* [TEXTAUSSCHNITT]
━━━━━━━━━━━━━━━━━━━━
# Vanessa Hudgens wird mit Stripper-Rolle erwachsen



## Mandalorianer (28 Juli 2010)

Vanessa Hudgens wird mit Stripper-Rolle erwachsen

Als „High School Musical“-Girl wurde sie berühmt, jetzt lässt Vanessa Hudgens die harmlose Film-Vergangenheit hinter sich. Für ihren neuen Film „Sucker Punch“ schlüpfte die 21-Jährige in die Rolle der Stripperin Blondie. Das dürfte sich für sie nicht neu angefühlt haben. Schließlich sorgte sie mit ihren Nackt-Bildern schon 2007 und letztes Jahr für einen Riesen-Skandal .
━━━━━━━━━━━━━━━━━━━━
* [ANGEZEIGTE DATEN]
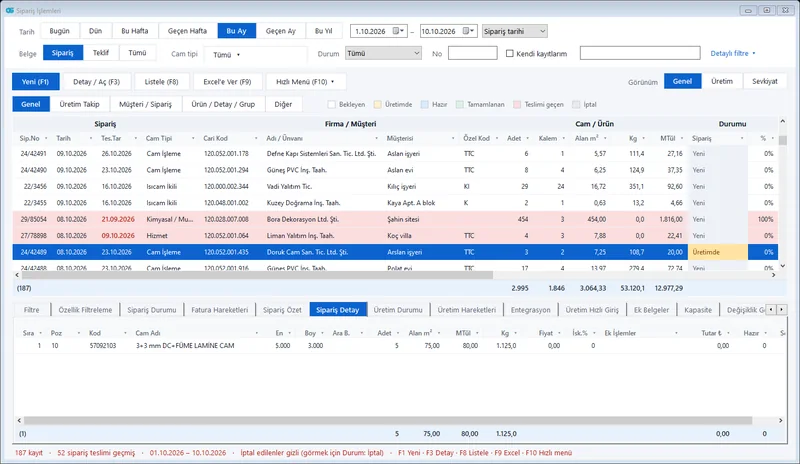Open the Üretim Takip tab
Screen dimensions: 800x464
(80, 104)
━━━━━━━━━━━━━━━━━━━━
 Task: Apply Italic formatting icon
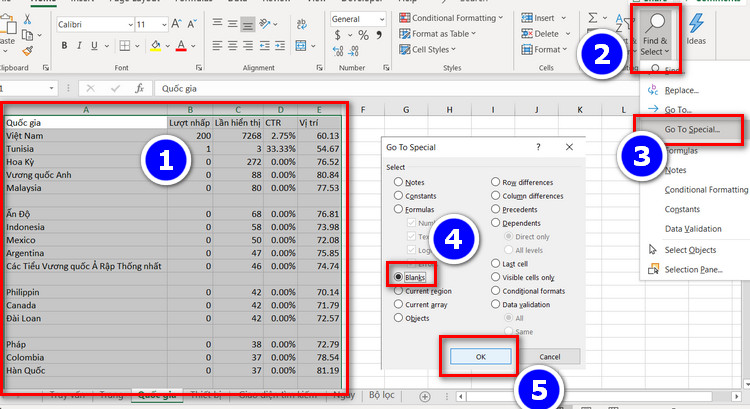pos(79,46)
━━━━━━━━━━━━━━━━━━━━
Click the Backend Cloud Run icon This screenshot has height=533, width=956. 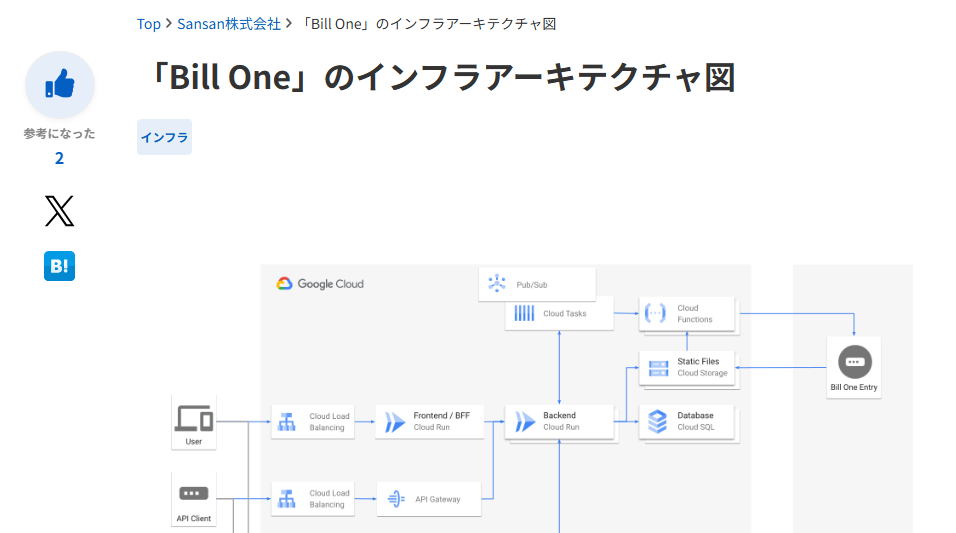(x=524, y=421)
━━━━━━━━━━━━━━━━━━━━
* [AUFGABEN]
1. Schreibe den Textausschnitt über Vanessa Hudgens ab „# Vanessa Hudgens“ bis einschließlich „einen Riesen-Skandal .“ neu und ersetze dabei „Stripperin“ durch „Tänzerin“.
2. In welchem Film spielt Vanessa Hudgens laut dem Textausschnitt über sie die Stripperin Blondie?
3. Führe den Textausschnitt über Vanessa Hudgens nach seinem letzten Satz weiter.
Die Daten sind eigenständiges Material und gehören nicht zum Textausschnitt.

* [LÖSUNGEN]
1.
# Vanessa Hudgens wird mit Stripper-Rolle erwachsen



## Mandalorianer (28 Juli 2010)

Vanessa Hudgens wird mit Stripper-Rolle erwachsen

Als „High School Musical“-Girl wurde sie berühmt, jetzt lässt Vanessa Hudgens die harmlose Film-Vergangenheit hinter sich. Für ihren neuen Film „Sucker Punch“ schlüpfte die 21-Jährige in die Rolle der Tänzerin Blondie. Das dürfte sich für sie nicht neu angefühlt haben. Schließlich sorgte sie mit ihren Nackt-Bildern schon 2007 und letztes Jahr für einen Riesen-Skandal .

2. In „Sucker Punch“.

3.
Gerade wurden die ersten Plakate des Action-Fantasy-Streifens veröffentlicht. Vanessa lässt mit ihrem körperbetonten Kostüm, dem Pferdeschwanz und der Waffe in der Hand Erinnerungen an Angelina als Lara Croft wach werden. Vanessa: „Fünf Mädchen befinden sich in einem verrückten Fantasy-Land. Wir sind starke Individuen und wenn uns jemand eine Waffe in die Hand drückt, geht’s richtig los.“

Tatsächlich mussten die jungen Darsteller ein knallhartes Training absolvieren. Vanessas Kollegin, Emily Browing, packt aus: „Am Anfang dachten wir, oh mein Gott, wir sehen nicht wie Kämpfer aus. Wir sind junge Mädchen. Das Training war schwer, wir haben uns mächtig ins Zeug gelegt. Die Navy trainierte uns. Drei Monate, täglich sechs Stunden lang.“

Regie führte übrigens Zach Snyder, der sich mit den Comic-Verfilmungen „300“ und „Watchman“ einen Namen machte. Am 25. März 2011 feiert sein neues Werk “Sucker Punch” in den USA Weltpremiere.

*Na da warten wir alle Sehnsüchtig auf den Film :WOW:

Gruss Gollum*


----------



## Punisher (28 Juli 2010)

ich freu mich drauf


----------



## Q (28 Juli 2010)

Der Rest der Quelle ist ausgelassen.